_Data provided:_
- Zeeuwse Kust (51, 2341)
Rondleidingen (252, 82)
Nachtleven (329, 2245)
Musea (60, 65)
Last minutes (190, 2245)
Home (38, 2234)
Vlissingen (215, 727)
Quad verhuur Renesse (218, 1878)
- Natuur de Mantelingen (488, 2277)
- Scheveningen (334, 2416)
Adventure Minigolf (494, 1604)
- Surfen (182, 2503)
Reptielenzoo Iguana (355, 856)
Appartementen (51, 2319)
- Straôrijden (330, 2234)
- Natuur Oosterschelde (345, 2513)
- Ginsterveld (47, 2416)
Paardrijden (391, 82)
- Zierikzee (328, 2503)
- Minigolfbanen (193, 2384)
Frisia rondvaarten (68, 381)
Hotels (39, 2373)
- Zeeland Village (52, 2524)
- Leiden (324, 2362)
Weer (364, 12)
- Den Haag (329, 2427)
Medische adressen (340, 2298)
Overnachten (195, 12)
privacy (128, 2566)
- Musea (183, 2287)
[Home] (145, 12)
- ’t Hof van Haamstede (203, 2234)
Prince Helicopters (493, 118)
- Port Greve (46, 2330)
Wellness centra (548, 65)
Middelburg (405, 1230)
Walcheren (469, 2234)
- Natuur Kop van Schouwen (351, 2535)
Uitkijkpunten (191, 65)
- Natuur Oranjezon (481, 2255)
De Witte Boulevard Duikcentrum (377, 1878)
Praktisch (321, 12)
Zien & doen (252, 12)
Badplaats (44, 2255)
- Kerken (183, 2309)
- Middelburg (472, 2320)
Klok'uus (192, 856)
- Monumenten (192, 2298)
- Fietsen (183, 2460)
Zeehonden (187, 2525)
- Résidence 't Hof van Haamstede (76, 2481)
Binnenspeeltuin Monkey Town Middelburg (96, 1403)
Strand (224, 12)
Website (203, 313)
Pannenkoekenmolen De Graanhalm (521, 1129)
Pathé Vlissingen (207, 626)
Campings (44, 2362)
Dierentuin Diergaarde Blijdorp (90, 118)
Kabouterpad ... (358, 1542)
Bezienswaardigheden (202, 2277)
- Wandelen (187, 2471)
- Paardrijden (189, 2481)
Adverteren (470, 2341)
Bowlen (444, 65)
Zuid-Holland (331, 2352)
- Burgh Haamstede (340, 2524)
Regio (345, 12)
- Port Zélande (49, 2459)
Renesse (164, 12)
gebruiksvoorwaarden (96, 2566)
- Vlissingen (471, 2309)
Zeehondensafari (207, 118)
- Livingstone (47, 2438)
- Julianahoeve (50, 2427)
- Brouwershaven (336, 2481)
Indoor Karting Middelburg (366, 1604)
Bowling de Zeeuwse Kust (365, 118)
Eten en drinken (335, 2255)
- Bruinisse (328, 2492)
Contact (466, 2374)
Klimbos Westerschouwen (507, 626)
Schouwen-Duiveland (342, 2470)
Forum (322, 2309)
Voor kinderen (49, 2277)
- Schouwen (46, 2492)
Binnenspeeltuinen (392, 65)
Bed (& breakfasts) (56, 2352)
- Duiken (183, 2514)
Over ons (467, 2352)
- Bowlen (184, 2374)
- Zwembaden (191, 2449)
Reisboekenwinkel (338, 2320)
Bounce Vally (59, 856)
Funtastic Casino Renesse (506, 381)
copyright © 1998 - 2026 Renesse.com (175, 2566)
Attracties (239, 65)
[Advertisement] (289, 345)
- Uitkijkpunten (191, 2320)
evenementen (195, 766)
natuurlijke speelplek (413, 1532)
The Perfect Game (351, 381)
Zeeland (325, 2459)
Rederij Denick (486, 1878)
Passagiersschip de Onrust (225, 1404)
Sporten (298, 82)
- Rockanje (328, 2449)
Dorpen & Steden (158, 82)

_Goal:_
Rescale the entries in the part that opens with the line containing "- Burgh Haamstede (340, 2524)" and closes with the line containing "- Brouwershaven (336, 2481)", and list only those lines. Keep each request as it stands, multiply both answer coordinates by 0.25, and round them to whole numbers, with halves rounded up.

_Result for this task:_
- Burgh Haamstede (85, 631)
Regio (86, 3)
- Port Zélande (12, 615)
Renesse (41, 3)
gebruiksvoorwaarden (24, 642)
- Vlissingen (118, 577)
Zeehondensafari (52, 30)
- Livingstone (12, 610)
- Julianahoeve (13, 607)
- Brouwershaven (84, 620)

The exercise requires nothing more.